◆ Provided passage ◆
━━━━━━

New Pathways Studied to Repair Nerves

Nov. 7 -- THURSDAY, Nov. 6 (HealthDay News) -- Nerve cells in the spinal cord and brain can't be repaired now if they are severed or damaged, but two ways to get them to grow again are being proposed by separate groups of researchers.

The basic idea of both approaches is to interfere with the built-in mechanisms that prevent nerve cell regeneration. One approach attacks it from the outside of nerve cells, the other from the inside.

Zhigang He, an associate professor of neurology at Children's Hospital Boston, a teaching affiliate of Harvard University, compared the two approaches to different ways of starting a stalled auto.

"Their idea is that something is blocking the highway," said He, lead author of one of the two papers in the Nov. 7 issue of Science. "Our mechanism deals with possible engine trouble."

Growth controls are built into the genes of nerve cells, He said. His group has identified two of the key genes that inhibit the major growth pathway in nerve cells. When those two genes are knocked out, cells that are damaged or severed can grow new axons, the pathways that carry messages from cell to cell.

━━━━━━

◆ Questions on the material ◆
1. In the nerve repair article, rewrite the part that opens with the words containing "Zhigang He, an" and closes with "cell to cell.", changing "genes" to "gene sequences".
2. Answer these questions about the nerve repair article:
(a) At which hospital is Zhigang He an associate professor of neurology?
(b) In which issue of which journal do the two papers appear?
(c) How many key genes that inhibit the major growth pathway in nerve cells has He's group identified?

◆ Data shown ◆
━━━━━━

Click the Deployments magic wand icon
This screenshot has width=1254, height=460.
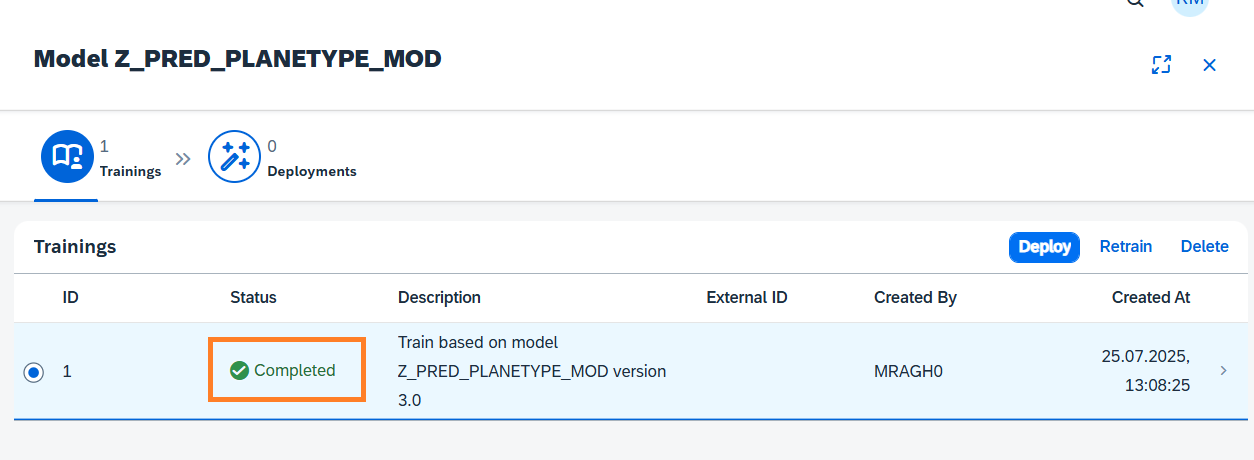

━━━━━━

◆ Exercise solutions ◆
1.
Zhigang He, an associate professor of neurology at Children's Hospital Boston, a teaching affiliate of Harvard University, compared the two approaches to different ways of starting a stalled auto.

"Their idea is that something is blocking the highway," said He, lead author of one of the two papers in the Nov. 7 issue of Science. "Our mechanism deals with possible engine trouble."

Growth controls are built into the gene sequences of nerve cells, He said. His group has identified two of the key gene sequences that inhibit the major growth pathway in nerve cells. When those two gene sequences are knocked out, cells that are damaged or severed can grow new axons, the pathways that carry messages from cell to cell.

2.
(a) Children's Hospital Boston
(b) The Nov. 7 issue of Science
(c) Two